Department of Experimental Psychology, University of Oxford, Radcliffe Observatory Quarter, Woodstock Road, Oxford, UK.
Department of Experimental Psychology, University of Oxford, Radcliffe Observatory Quarter, Woodstock Road, Oxford, UK.
Trends Cogn Sci. 2019 Oct;23(10):836-850. doi: 10.1016/j.tics.2019.07.012. Epub 2019 Sep 4.
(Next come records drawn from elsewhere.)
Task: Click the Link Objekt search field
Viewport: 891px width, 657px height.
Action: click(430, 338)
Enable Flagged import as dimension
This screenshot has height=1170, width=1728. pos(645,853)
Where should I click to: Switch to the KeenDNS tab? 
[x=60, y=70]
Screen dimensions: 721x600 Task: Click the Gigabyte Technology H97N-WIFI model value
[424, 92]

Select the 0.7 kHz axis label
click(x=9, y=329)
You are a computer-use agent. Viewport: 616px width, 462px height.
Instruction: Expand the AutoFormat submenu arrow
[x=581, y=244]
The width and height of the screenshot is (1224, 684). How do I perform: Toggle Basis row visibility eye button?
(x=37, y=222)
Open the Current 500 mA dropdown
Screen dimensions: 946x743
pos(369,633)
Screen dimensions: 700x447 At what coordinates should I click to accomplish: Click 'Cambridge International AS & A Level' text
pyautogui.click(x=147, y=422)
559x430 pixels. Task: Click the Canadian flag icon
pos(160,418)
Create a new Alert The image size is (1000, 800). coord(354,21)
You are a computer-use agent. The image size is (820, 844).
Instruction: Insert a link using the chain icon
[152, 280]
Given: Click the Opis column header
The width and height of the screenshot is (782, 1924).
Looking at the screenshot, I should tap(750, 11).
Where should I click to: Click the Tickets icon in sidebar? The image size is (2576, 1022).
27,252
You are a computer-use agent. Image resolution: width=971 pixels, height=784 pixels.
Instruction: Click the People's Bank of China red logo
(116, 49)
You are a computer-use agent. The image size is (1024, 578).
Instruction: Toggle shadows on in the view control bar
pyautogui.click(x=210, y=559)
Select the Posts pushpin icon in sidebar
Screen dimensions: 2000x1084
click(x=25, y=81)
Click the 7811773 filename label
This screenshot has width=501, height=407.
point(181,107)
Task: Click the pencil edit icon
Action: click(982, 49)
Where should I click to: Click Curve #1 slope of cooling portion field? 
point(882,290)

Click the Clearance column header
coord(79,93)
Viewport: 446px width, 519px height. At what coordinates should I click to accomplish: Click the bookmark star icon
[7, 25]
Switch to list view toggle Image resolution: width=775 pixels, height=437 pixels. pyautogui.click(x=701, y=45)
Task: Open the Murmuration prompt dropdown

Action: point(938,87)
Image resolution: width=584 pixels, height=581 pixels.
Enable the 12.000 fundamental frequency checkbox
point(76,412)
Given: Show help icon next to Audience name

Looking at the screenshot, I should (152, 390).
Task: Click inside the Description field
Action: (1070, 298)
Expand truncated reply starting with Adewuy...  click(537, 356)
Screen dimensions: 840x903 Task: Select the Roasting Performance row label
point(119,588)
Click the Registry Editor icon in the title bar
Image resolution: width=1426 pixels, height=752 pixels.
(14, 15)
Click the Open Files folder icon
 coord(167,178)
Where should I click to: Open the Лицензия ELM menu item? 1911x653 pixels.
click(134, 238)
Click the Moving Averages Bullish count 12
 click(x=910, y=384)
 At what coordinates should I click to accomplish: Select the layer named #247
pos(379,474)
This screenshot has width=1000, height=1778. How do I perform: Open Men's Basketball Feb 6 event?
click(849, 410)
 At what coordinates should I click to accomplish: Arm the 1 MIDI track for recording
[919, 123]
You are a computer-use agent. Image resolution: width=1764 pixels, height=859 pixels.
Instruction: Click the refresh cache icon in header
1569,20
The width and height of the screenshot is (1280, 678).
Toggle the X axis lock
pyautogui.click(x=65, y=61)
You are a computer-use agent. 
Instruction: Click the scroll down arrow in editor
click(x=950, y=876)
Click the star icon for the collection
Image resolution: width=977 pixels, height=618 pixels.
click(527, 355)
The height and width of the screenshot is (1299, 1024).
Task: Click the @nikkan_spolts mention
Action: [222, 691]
The computational framework of reinforcement learning (RL) has allowed us to both understand biological brains and build successful artificial agents. However, in this opinion, we highlight open challenges for RL as a model of animal behaviour in natural environments. We ask how the external reward function is designed for biological systems, and how we can account for the context sensitivity of valuation. We summarise both old and new theories proposing that animals track current and desired internal states and seek to minimise the distance to a goal across multiple value dimensions. We suggest that this framework readily accounts for canonical phenomena observed in the fields of psychology, behavioural ecology, and economics, and recent findings from brain-imaging studies of value-guided decision-making.
强化学习(RL)的计算框架使我们既能理解生物大脑,又能构建成功的人工智能。然而,在这篇观点文章中,我们强调了 RL 作为自然环境中动物行为模型的一些开放性挑战。我们提出了如何为生物系统设计外部奖励函数,以及如何解释估值的上下文敏感性。我们总结了一些旧的和新的理论,这些理论提出动物会跟踪当前和期望的内部状态,并试图在多个价值维度上最小化到目标的距离。我们认为,这个框架可以很好地解释心理学、行为生态学和经济学领域以及最近的价值导向决策的大脑成像研究中的典型现象。